— Problem statement —
The lines to copy are those in the records below that hold the word "selected".

_____

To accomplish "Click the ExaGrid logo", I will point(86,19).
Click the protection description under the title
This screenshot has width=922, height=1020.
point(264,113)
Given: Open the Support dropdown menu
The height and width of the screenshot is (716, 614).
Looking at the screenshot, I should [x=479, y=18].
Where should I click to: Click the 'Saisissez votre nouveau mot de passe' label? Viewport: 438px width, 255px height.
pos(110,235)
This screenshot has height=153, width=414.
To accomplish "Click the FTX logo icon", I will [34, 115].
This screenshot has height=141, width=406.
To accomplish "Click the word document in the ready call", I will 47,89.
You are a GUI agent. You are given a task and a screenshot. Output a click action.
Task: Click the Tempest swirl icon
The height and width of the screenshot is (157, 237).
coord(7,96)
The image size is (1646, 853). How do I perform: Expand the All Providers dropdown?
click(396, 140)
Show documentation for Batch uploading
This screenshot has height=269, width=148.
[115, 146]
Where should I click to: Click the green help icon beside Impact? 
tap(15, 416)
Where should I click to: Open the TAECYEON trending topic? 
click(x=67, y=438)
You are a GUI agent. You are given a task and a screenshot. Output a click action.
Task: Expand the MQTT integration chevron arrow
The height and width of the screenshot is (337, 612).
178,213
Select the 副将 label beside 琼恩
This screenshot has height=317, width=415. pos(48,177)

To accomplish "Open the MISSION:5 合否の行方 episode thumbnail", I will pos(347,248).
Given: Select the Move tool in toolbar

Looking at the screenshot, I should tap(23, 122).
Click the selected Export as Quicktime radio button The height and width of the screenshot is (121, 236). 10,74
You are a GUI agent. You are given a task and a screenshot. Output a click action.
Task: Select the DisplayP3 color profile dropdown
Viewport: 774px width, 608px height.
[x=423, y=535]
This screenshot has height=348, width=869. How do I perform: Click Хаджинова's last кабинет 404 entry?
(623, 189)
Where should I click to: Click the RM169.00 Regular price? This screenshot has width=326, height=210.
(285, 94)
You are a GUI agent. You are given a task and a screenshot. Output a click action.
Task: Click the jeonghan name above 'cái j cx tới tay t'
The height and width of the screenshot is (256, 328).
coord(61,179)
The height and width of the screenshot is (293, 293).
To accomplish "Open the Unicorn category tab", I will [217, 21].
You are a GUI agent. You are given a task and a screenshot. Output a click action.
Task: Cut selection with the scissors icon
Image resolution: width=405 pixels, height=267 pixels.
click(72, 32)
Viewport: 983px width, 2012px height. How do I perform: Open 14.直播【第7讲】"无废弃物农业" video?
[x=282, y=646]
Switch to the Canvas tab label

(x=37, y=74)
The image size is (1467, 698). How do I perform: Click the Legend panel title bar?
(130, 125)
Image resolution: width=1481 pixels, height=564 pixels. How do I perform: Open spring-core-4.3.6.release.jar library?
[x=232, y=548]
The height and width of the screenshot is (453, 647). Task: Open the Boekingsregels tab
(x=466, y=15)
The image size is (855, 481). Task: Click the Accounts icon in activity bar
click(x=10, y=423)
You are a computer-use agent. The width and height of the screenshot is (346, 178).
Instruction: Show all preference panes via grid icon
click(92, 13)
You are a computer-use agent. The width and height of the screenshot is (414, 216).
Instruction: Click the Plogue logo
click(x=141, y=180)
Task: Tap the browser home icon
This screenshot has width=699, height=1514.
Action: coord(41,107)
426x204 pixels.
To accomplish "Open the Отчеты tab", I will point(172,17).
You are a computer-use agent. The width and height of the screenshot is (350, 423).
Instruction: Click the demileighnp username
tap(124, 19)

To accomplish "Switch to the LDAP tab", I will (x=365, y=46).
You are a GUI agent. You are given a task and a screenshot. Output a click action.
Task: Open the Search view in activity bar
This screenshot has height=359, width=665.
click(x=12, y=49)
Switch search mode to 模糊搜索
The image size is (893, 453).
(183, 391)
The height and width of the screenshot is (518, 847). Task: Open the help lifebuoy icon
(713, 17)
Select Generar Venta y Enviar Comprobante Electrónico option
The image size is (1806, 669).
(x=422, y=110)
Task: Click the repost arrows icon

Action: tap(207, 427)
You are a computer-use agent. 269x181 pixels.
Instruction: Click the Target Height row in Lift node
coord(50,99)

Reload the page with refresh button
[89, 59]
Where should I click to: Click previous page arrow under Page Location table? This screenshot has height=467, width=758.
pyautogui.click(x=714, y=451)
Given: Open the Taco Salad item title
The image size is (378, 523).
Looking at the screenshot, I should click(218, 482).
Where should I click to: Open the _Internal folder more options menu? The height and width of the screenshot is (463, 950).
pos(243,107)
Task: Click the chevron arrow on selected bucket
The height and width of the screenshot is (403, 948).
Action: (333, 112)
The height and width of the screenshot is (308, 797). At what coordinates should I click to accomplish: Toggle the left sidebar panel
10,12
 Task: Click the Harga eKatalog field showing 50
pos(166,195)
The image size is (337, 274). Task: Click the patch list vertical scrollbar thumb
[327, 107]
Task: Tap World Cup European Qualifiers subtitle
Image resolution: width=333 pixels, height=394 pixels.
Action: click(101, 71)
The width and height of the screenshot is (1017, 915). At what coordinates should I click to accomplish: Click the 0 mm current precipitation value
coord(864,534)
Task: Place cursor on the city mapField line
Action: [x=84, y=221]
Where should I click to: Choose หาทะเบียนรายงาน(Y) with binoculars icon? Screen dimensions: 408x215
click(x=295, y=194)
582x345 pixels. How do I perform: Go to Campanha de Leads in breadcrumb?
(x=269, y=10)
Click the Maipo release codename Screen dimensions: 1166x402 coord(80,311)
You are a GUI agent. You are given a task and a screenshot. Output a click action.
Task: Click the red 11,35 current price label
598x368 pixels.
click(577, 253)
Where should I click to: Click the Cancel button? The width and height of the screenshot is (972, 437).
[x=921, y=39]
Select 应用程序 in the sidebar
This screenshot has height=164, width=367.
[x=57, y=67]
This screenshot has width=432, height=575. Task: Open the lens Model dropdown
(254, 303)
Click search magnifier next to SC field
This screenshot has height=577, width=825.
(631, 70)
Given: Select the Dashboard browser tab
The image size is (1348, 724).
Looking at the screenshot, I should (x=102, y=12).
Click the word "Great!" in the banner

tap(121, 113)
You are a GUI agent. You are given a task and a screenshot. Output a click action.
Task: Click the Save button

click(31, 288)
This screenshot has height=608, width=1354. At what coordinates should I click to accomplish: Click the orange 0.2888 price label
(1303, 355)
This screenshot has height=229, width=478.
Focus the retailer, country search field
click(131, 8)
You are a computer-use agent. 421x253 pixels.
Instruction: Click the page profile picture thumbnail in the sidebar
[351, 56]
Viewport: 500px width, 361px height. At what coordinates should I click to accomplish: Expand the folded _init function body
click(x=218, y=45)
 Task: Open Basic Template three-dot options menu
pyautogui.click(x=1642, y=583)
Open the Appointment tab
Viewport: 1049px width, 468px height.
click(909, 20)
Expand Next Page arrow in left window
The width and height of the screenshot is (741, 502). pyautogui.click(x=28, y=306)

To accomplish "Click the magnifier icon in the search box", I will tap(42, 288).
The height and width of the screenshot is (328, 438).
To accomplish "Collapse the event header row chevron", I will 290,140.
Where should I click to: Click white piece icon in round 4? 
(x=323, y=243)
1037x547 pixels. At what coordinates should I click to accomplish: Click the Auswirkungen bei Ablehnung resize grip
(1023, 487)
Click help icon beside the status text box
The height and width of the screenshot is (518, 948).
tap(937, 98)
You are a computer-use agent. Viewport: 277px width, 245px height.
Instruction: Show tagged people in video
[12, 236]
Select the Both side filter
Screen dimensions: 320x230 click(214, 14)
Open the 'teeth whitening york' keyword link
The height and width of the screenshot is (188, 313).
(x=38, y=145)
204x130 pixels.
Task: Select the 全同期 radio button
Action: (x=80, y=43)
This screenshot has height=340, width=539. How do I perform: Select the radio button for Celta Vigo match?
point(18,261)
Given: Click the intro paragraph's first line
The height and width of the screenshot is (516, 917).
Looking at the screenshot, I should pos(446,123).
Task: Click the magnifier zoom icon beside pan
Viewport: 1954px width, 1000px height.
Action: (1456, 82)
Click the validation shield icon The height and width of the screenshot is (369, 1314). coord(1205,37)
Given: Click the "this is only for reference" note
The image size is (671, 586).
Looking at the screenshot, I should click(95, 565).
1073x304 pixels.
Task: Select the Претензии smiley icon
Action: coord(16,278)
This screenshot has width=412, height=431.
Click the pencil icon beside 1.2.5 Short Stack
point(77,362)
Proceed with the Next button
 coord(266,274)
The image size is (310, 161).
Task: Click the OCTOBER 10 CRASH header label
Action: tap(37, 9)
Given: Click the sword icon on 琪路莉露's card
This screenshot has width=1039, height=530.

_____

— Response —
Click the selected Export as Quicktime radio button The height and width of the screenshot is (121, 236). 10,74
Task: Click the chevron arrow on selected bucket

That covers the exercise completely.